Document passage →
Is it time to seriously consider Colonialism again?

I’m sure most of you are at least peripherally aware of the chaos engulfing the tiny nation of East Timor, and the fact that Australia, NZ, Malaysia, and Portugal have had to deploy military or police units to the country to try and restore order.

The Solomon Islands have similarly been a hotbed of problems in recent years, and Papua New Guinea has pretty well been considered a write-off since Australia left in the 1975- although they’ve managed to avoid an all-out civil war, for now.

Much of Africa has been in perpetual civil war or unrest since the mid-60s (or so it seems), and the more I read the newspaper and listen to the news, the more I think there is a place for Colonialism in the modern world, if we can get past the “OMG COLONIES IS T3H BAD!1!!1!” aspect, so to speak.

I’m well aware that the geopolitical situations surrounding the end of the colonial period in the mid-60s are varied and complicated, and that the Colonies weren’t always well treated by the motherland.

But let’s say it’s decided to have another go at it- say, Australia decides that East Timor and the Solomon Islands can’t be trusted to look after their own countries, and send in the troops, annexing them and making them Territories of Australia.

Sounds bad, right? Doesn’t sound like a particularly nice thing to do, for a lot of people.

However, let’s say that once they’re incorporated as part of Australia, all citizens there get Australian citizenship (and the rights and responsibilities thereof), and Australia basically treats East Timor and the Solomon Islands as any other part of Australia with regards to Federal funding, representation in Parliament, etc etc.

Would this really be a bad thing? I say no, it wouldn’t. I can only see benefits for everyone- I mean, we’ve got to spend a fortune stationing troops in these places, so we may as well say “Congratulations, you just became part of the Commonwealth of Australia” in the process.

I realise a lot of people will disagree with me (as is their right!), and obviously it won’t work for all failed states (I really can’t see the Italians or the British deciding to re-colonise Somalia, for example), but I honestly think the general idea has merit.

And it’s not just because I’d like to go Big Game Hunting in Rhodesia, either. :smiley:

The Dutch still have a colony, the Dutch Antilles. They conform to the picture you ketch, Martini Enfield. The Dutch Antilles is in fact a Third World country under the rule of The Netherlands, a Western country.

On the whole, I’d say that the Antilles are a constant headache for us. It’s also a money-pit. The money comes from the Dutch government, as well as from Antillians in the Netherlands supporting their relatives overseas.

In return, the Antilles provide us with a steady trickle of mal-adjusted Antillan kids flying in with a Dutch passport, smuggling drugs into the Netherlands and adding to the already troublesome group of Antillian youth criminals.

OTOH, I’m not sure how the Antillians would look if the Dutch tossed them their independence. We occasionally threaten to do so. :slight_smile: I guess they’d become just like any other Caribbean island in the regio. A well-meaning but slightly incompetent government, prone to corruption, I guess.

The best islands probably are run by big hotel-resorts. They won’t stand for any unrest, corruption, as that would be bad for business; they’ll keep nature at least visibly intact; and they provide jobs.

Data block →
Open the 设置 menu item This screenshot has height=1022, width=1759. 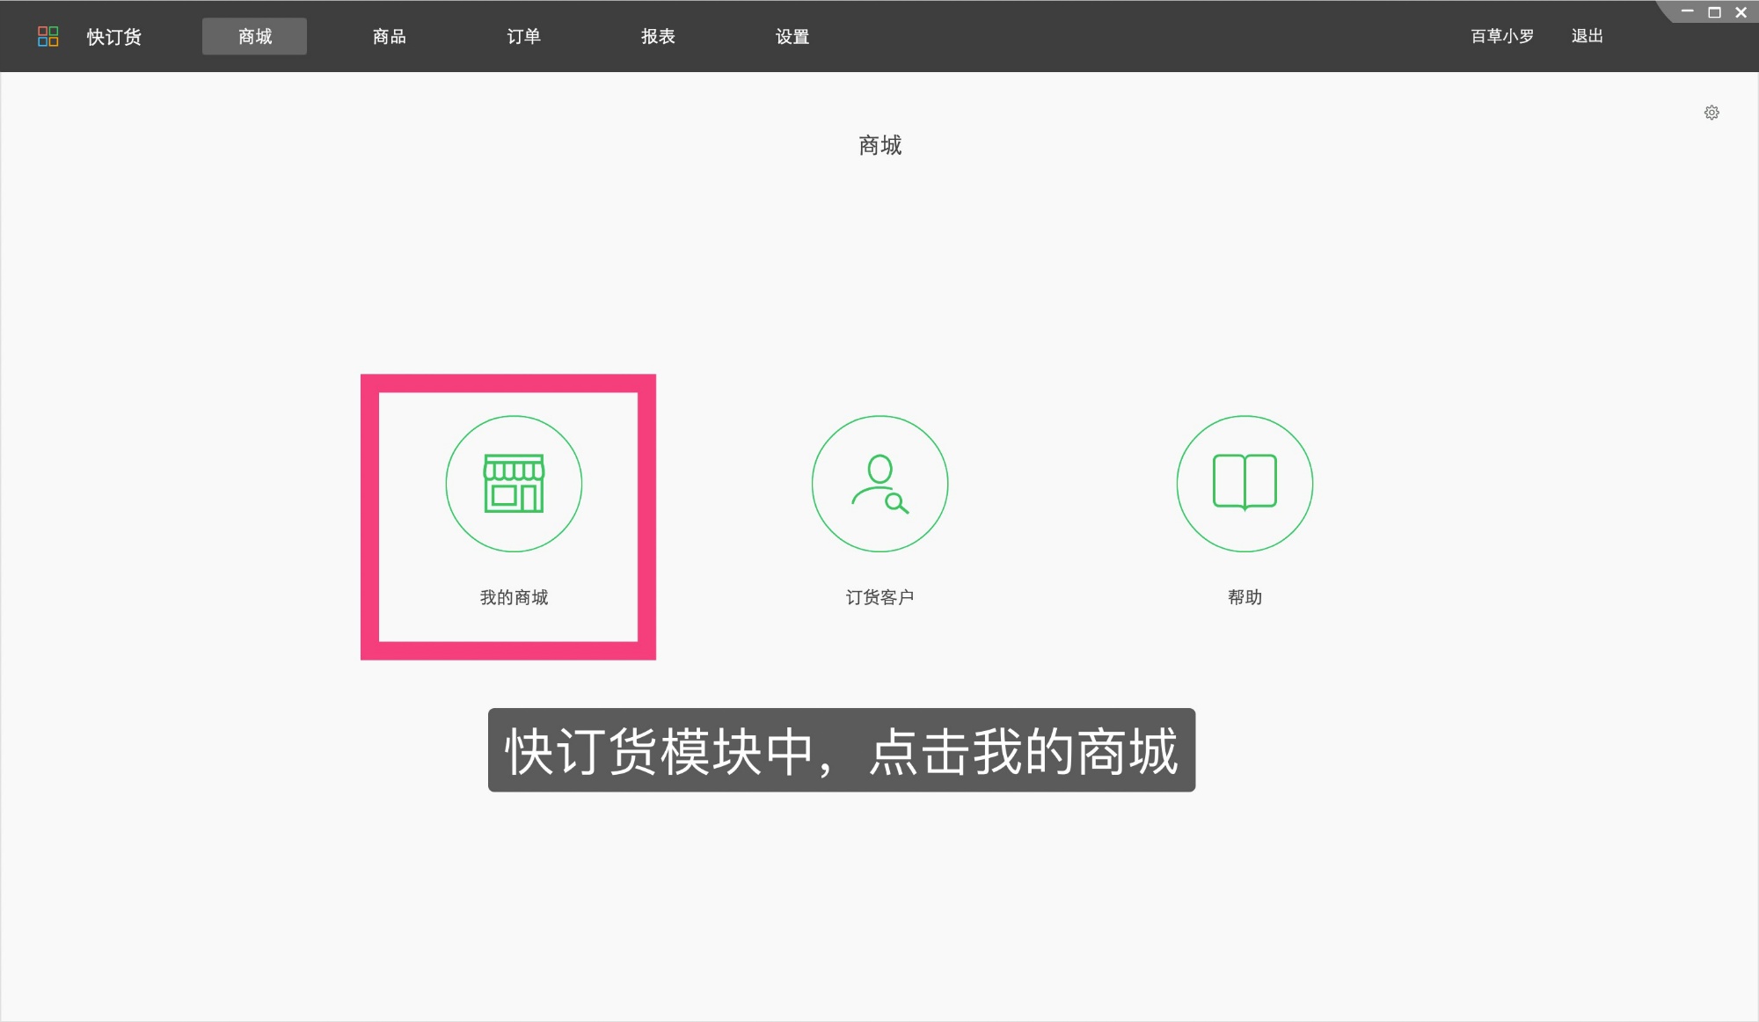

List of tasks →
a) Answer these from the colonialism thread:
(i) Which four countries sent military or police units to East Timor?
(ii) In what year did Australia leave Papua New Guinea?
(iii) What colony do the Dutch still hold?
b) Carry on the colonialism thread from the point where it stops.
The material isn't needed for anything here.

Results by task →
a)
(i) Australia, NZ, Malaysia, and Portugal
(ii) 1975
(iii) The Dutch Antilles

b)
I have no idea why this keeps popping up, but no, it would not be a good idea. People resent being told what to do by outsiders (ref. Iraq), and what you’re proposing isn’t colonisation, it’s territorial annexation.
There are several problems with it, but a couple straight off the bat, using you Aussie-East Timor example:
How are you going to enforce compliance? You’ll have to kill those E-Timorians who see Aussie troops as invaders rather than strew flowers in your path (again, see Iraq). How well is that going to go down with other, initally more peaceful, E-Ts?
How are you going to get people at home to go along with it? What’s the real benefit for Australians? Seems to me the new territories will be a drain on resources for a while, as opposition will have to be fought, and new infrastucture built so those new Aussie citizens can enjoy all the benefits of their helpful brethren.

Look, this is a bad idea. Colonization was a bad idea to start off, and repeating a mistake isn’t any better.

The best thing for all concerned, is for all outside involvement to end, and for people to work things out for themselves. If no-one bought blood diamonds, bribed govt. officals to get their “public works” pork projects built, or ran parts of Africa as their own little fiefdoms(Shell Oil in Nigeria, for instance), there’d be a lot less civil war. If foreign govts stopped supplying tinpot dictators with weapons and aid that can be used as a weapon, those civil wars would end a lot sooner, with a lot less dragging-out. While the favourite weapon of the civil wars here seem to be the machete, I can guarantee that less guns, tanks, helis etc, would help too.

Besides which, your OP seems to assume that these places have managed to descend into chaos entirely on their own and need the firm hand of European civilization to get them back on track. What it ignores is that the very reason some of these places have descended into anarchy and civil war generally stems from the original colonialism.

I thought the problem with East Timor is that larger powers are actively trying to colonize it.

After being invaded by the Portugese and held as a colony, East Timor was invaded by Indonesia, a huge regional power, in 1975. After the UN forced Indonesia to relinquish ET, Indonesian meddling, intended to keep ET under Indonesian control, resulted in a near-civil-war level of unrest.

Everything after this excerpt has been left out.